By default the node log files are stored to the logs subdirectory of the working directory and are rotated from time to time. You can have logging printed to the console as well by passing the –log-to-console command line flag. The default logging level is INFO which can be adjusted by the –logging-level command line argument. This configuration option will affect all modules. Hibernate (the JPA provider used by Corda) specific log messages of level WARN and above will be logged to the diagnostic log file, which is stored in the same location as other log files (logs subdirectory by default). This is because Hibernate may log messages at WARN and ERROR that are handled internally by Corda and do not need operator attention. If they do, they will be logged by Corda itself in the main node log file.

It may be the case that you require to amend the log level of a particular subset of modules (e.g., if you’d like to take a closer look at hibernate activity).

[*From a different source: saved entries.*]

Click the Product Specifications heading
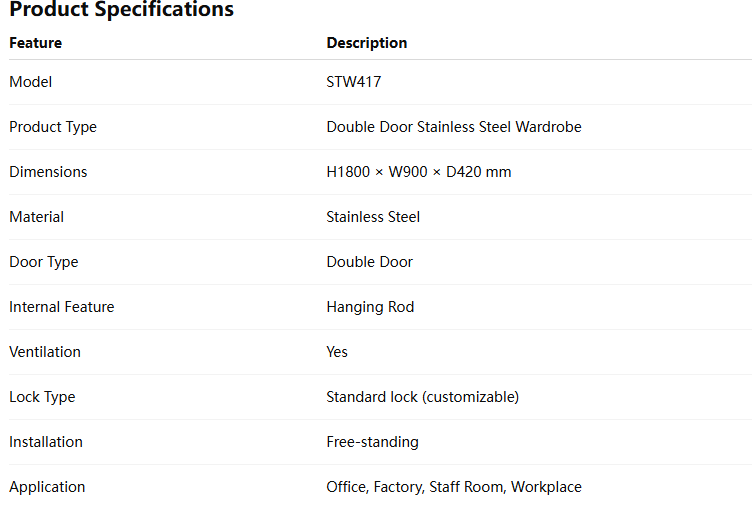752x525 pixels. coord(121,9)
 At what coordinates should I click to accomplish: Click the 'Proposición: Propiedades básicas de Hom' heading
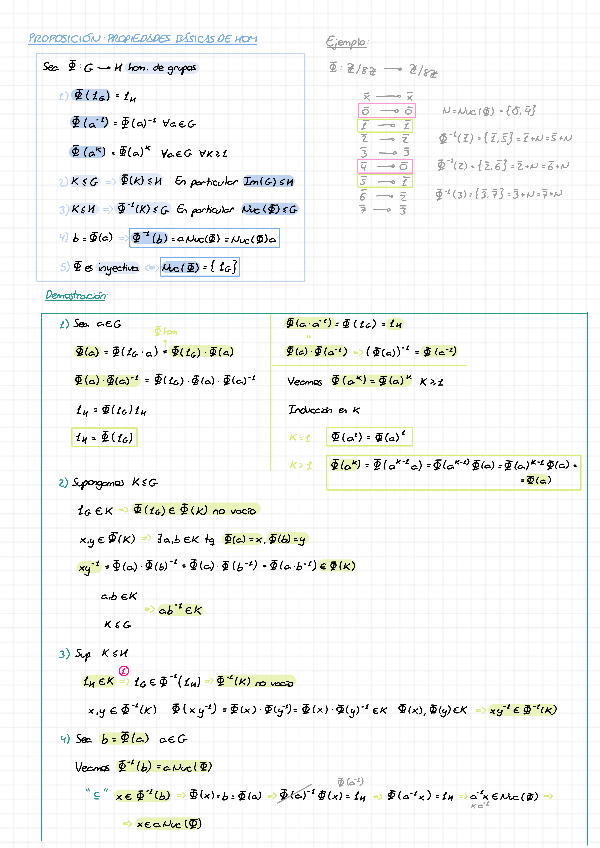(143, 39)
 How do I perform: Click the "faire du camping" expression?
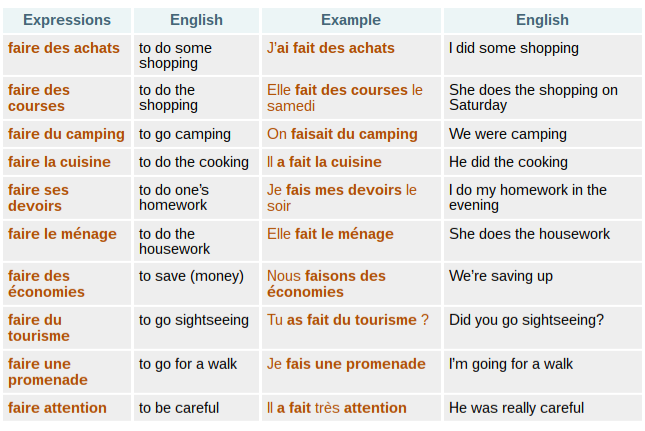click(x=66, y=134)
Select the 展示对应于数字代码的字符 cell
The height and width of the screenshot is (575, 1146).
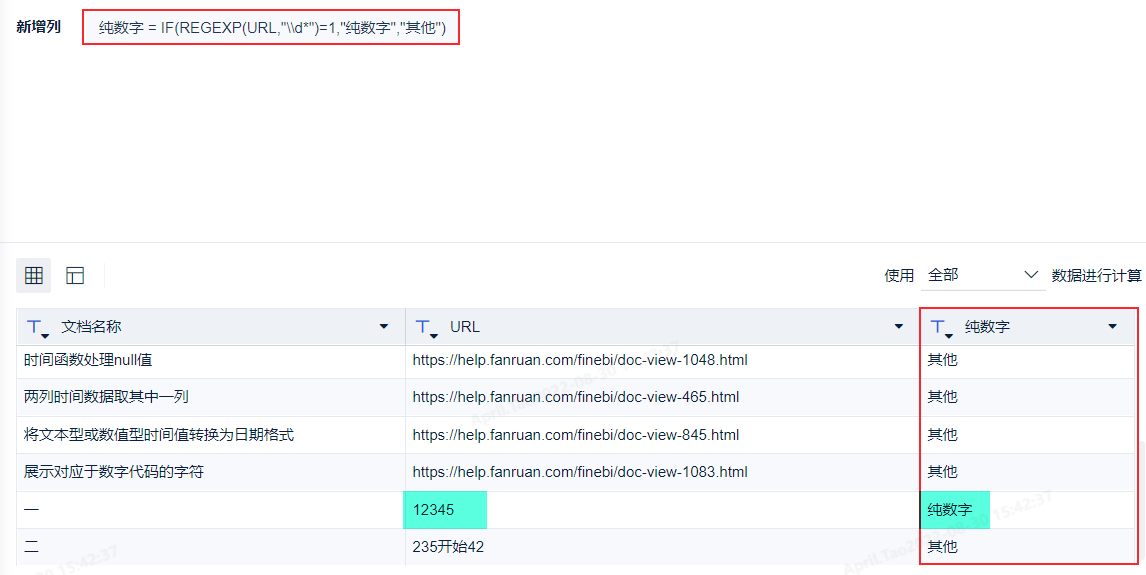114,472
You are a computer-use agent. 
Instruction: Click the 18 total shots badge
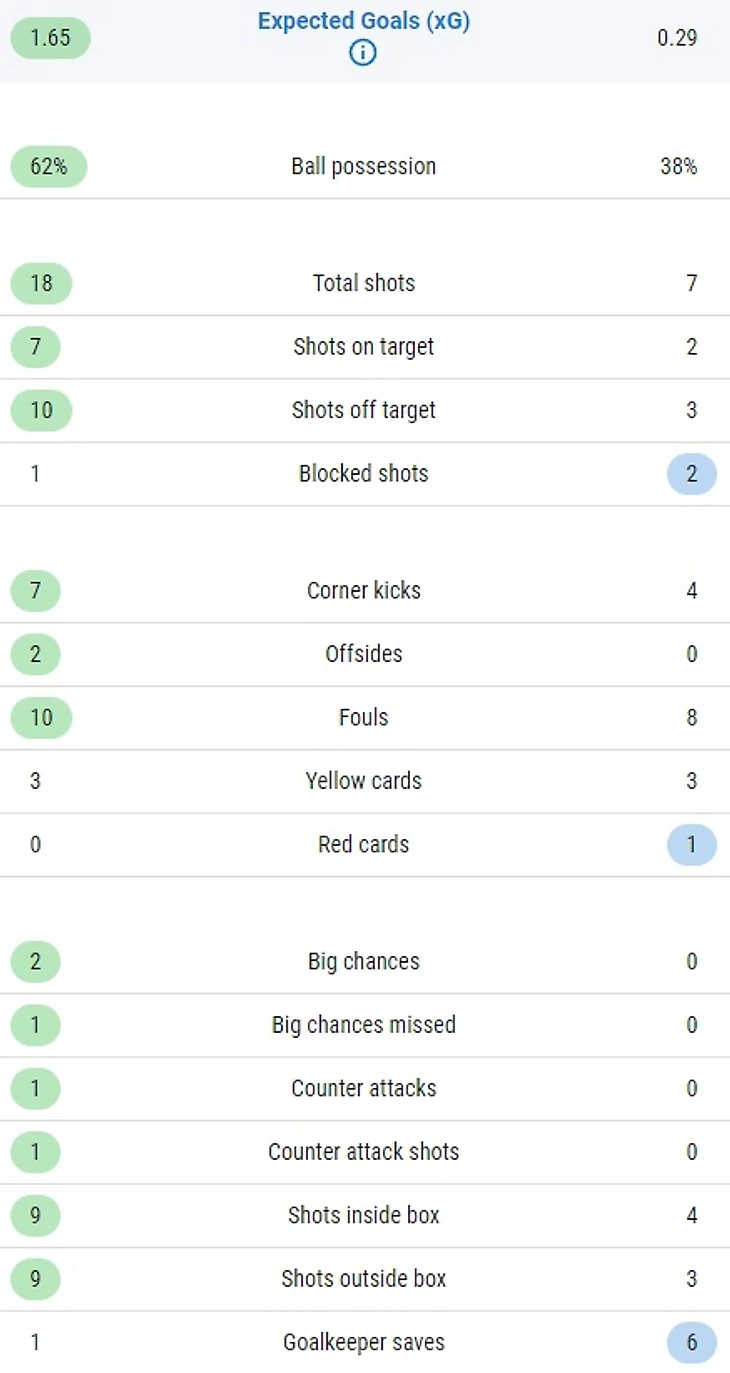tap(41, 283)
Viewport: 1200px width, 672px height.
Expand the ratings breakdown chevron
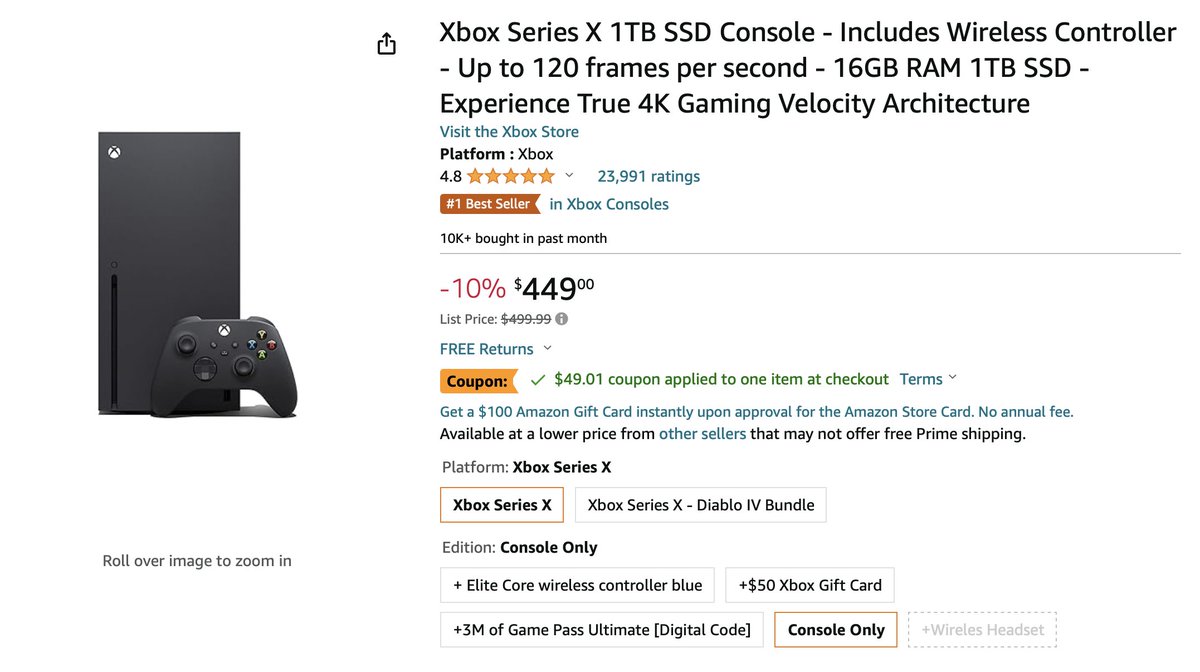570,176
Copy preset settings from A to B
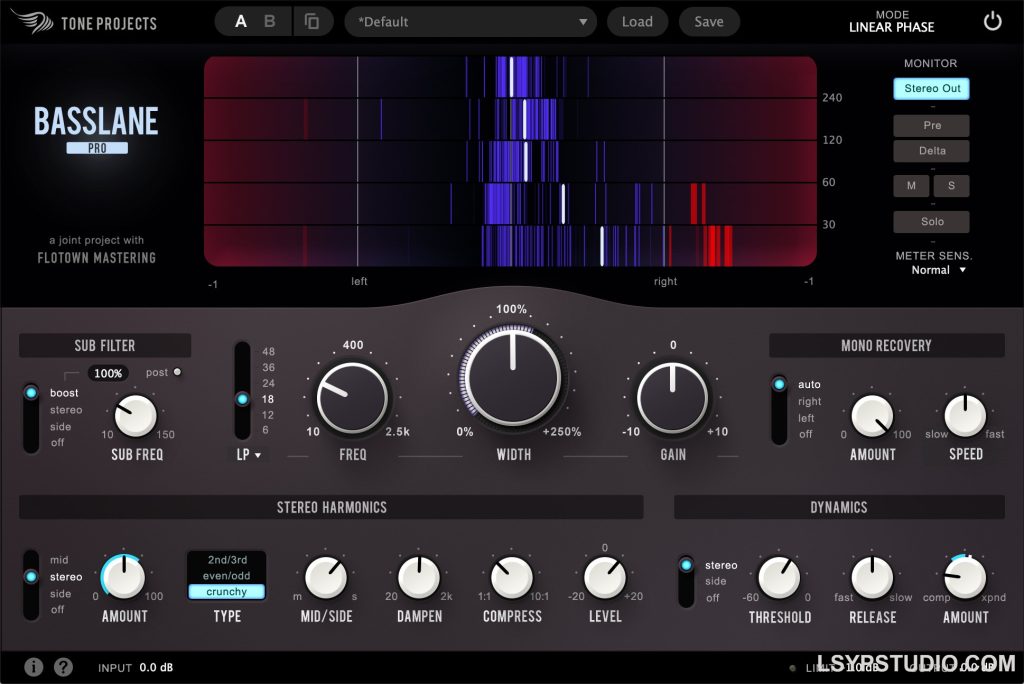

So, for more bespoke logging configuration, the logger settings can be completely overridden with a Log4j2 configuration file assigned to the log4j.configurationFile system property.

To understand the information in the logs, which data is important, and what can be safely kept as a low priority, you can read the logging documentation.

Monitoring - the basics

You can monitor the health and performance of your node using tools such as Jolokia and Graphite. Whenever using these tools, you should follow best-practice steps such as setting up TCP checks for the ports the node communicates on, database health checks etc.

Monitoring via Jolokia

Like most Java servers, the node can be configured to export various useful metrics and management operations via the industry-standard JMX infrastructure. JMX is a standard API for registering MBeans … objects whose properties and methods are intended for server management. As Java serialization in the node has been restricted for security reasons, the metrics can only be exported via a Jolokia agent.

Jolokia allows you to access the raw data and operations without connecting to the JMX port directly. Nodes can be configured to export the data over HTTP on the /jolokia HTTP endpoint, Jolokia defines the JSON and REST formats for accessing MBeans, and provides client libraries to work with that protocol as well.

When using Jolokia monitoring in production, it is recommended to use a Jolokia agent that reads the metrics from the node and pushes them to the metrics storage, rather than exposing a port on the production machine/process to the internet.

Also ensure to have restrictive Jolokia access policy in place for access to production nodes. The Jolokia access is controlled via a file called jolokia-access.xml. Several Jolokia policy based security configuration files (jolokia-access.xml) are available for dev, test, and prod environments under /config/<env>.

Monitoring via graphite

Corda nodes alternatively support publishing metrics collected via the Codahale metrics library directly to a graphite server. This needs to be configured in the node configuration file:

graphiteOptions = {
  prefix = "<node specific prefix>"
  server = <host name of the graphite server>
  port = <write port on the graphite server>
}

The prefix should clearly indicate the node where the metrics are coming from, as this will be the top level discrimator in the graphite metric hierarchy. The graphite server must be running with python pickle transport enabled. Please refer to the documentation on https://graphiteapp.org on how to install and run a graphite server.